Source text:

* start *

Having been adopted as his heir by the reformer Henry Balnaves, he inherited from him, at his death in 1579, the estate of Halhill in Fife; and he retired there in 1603, refusing the request of James to accompany him to London on his accession to the English throne. By his wife, Christina Boswell, he had one son and two daughters; the elder of these, Elizabeth Melville, who married John Colville, de jure 3rd Baron Colville of Culross, has been identified with the author of a poem published in 1603, entitled Ane Godlie Dreame.

Sir James Melville died at Halhill on the 13 November 1617. He was buried in Collessie churchyard.

Marriage and children

In 1569 Melville married Christian Boswell (d. 1609), a daughters of David Boswell of Balmuto in Fife.[7] Their children included:

  • James Melville.[8]
  • Robert Melville
  • Margaret Melville, who married Andrew Balfour of Montquhany
  • Elizabeth Melville, poet
  • Christian Melville, who married John Bonar of Lumquhat

Works

At Halhill, Melville wrote the Memoirs of my own Life, a valuable authority for the history of the period, first published by his grandson, George Scott of Pitlochie, in 1683, from a manuscript discovered at Edinburgh Castle in 1660. The most complete edition of the Memoirs is that prepared by Thomas Thomson for the Bannatyne Club (Edinburgh, 1827), based on a manuscript discovered in 1827. Some eighteenth-century Scottish historians doubted the authenticity of Scott's publication. Gordon Donaldson notes in Scott (1683) some editing errors and suppression of the more sinister dealings of English government before Mary's condemnation.[9]

Notes

Halhill was the name of the main house of the lands of Easter Collessie in Fife.[10]

Sources and editions of the Memoirs

Notes

  1. Thomas Thomson, James Melville Memoirs of his own life (Edinburgh, 1827), p. 158.

* end *

Listed entries:
* start *

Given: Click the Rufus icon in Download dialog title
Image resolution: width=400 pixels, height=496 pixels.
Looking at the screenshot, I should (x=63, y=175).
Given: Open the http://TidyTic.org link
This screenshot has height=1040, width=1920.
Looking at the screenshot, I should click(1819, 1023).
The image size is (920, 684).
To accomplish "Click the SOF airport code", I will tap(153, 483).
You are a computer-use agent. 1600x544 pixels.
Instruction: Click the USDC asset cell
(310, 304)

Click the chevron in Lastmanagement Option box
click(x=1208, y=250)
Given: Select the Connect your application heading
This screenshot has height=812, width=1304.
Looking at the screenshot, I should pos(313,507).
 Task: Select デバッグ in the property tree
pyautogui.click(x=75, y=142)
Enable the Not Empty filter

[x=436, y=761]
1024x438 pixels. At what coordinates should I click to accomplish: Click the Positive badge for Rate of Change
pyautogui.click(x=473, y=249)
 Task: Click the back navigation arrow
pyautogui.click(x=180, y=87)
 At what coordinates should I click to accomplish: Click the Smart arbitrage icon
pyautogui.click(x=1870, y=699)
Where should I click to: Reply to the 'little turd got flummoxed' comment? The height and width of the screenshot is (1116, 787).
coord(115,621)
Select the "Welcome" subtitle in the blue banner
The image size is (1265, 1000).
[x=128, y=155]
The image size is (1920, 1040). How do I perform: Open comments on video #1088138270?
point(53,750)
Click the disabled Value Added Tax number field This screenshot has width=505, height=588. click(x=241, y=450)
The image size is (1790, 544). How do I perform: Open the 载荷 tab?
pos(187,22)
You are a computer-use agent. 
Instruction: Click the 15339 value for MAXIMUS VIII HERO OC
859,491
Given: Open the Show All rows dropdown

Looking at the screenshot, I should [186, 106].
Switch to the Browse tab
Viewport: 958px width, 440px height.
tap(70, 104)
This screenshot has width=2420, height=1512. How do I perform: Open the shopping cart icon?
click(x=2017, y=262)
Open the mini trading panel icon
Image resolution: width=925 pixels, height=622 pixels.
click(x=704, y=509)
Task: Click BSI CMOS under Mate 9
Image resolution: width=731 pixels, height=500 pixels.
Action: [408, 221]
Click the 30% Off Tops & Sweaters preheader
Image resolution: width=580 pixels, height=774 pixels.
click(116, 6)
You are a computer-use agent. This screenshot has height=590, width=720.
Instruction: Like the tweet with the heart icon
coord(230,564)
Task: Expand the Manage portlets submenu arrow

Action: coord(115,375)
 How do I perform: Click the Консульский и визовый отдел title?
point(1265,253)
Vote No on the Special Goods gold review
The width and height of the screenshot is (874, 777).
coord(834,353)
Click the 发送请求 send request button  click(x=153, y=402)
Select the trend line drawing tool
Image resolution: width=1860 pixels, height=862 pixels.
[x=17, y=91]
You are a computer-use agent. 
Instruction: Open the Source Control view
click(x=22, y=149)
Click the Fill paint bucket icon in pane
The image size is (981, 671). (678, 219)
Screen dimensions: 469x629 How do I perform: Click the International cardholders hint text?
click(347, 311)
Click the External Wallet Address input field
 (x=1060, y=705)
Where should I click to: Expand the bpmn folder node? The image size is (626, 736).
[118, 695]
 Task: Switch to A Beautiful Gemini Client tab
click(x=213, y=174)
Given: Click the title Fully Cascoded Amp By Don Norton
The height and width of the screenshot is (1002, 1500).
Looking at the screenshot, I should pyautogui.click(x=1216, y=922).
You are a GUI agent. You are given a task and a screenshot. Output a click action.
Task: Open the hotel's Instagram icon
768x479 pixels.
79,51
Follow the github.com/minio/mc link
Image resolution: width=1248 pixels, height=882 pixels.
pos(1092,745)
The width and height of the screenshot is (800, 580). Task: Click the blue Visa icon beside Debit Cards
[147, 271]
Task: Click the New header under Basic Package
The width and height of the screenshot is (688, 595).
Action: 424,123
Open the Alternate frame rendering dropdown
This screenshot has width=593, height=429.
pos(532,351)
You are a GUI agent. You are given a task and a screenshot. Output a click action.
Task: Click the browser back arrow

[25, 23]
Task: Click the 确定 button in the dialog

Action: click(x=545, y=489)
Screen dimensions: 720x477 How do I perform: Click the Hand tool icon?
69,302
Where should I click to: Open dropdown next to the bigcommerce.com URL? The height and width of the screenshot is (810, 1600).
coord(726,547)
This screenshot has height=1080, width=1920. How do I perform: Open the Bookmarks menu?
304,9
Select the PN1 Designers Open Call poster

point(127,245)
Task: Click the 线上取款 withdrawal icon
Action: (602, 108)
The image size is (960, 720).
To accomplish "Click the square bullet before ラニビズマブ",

* end *

Complete the following:
1. Summarize the text on Sir James Melville in two sentences.
2. Answer these questions from the text on Sir James Melville, marking each answer with the same letter:
(a) In which churchyard was Melville buried?
(b) In what year and where was the manuscript used for the first published edition of the Memoirs discovered?
(c) Halhill was the main house of which lands?
3. Write a continuation of the text on Sir James Melville, picking up after its final line.

Expected answers:
1. Sir James Melville inherited the Fife estate of Halhill from the reformer Henry Balnaves in 1579 and retired there in 1603, declining James's request to go with him to London, and he died at Halhill on 13 November 1617. There he wrote the Memoirs of my own Life, a valuable authority for the period's history that his grandson George Scott of Pitlochie first published in 1683, while the most complete edition was prepared by Thomas Thomson for the Bannatyne Club in 1827.

2.
(a) Collessie churchyard.
(b) In 1660, at Edinburgh Castle.
(c) The lands of Easter Collessie in Fife.

3.
  2. HMC Salisbury Hatfield, vol. 3 (London, 1889), p. 398: HMC Salisbury Hatfield: Addenda, vol. 13 (London, 1915), p. 395
  3. Calendar State Papers Scotland: 1589-1593, vol. 10 (Edinburgh, 1936), p. 300.
  4. Thomas Thomson, James Melville, Memoirs of his own life (Edinburgh, 1827), p. 373-4
  5. Thomas Thomson, James Melville Memoirs of his own life (Edinburgh, 1827), pp. 394-5
  6. Annie I. Cameron, Calendar of State Papers: 1593-1595, vol. 11 (Edinburgh, 1936), p. 697.
  7. David Laing, The Works of John Knox, vol. 3 (Wodrow Society: Edinburgh, 1846–64), p. 416: National Records of Scotland, RD1/9, f.444v
  8. James Balfour Paul, Scots Peerage, vol. 6( Edinburgh, 1904–1914), pp. 91–92.
  9. Donaldson, Gordon, (1969), 28.
  10. Register of the Privy Seal of Scotland, vol. 8, HMSO, (1982), 318, no. 1889.

References

  •  This article incorporates text from a publication now in the public domain: Chisholm, Hugh, ed. (1911). "Melville, Sir James". Encyclopædia Britannica. 18 (11th ed.). Cambridge University Press. p. 103.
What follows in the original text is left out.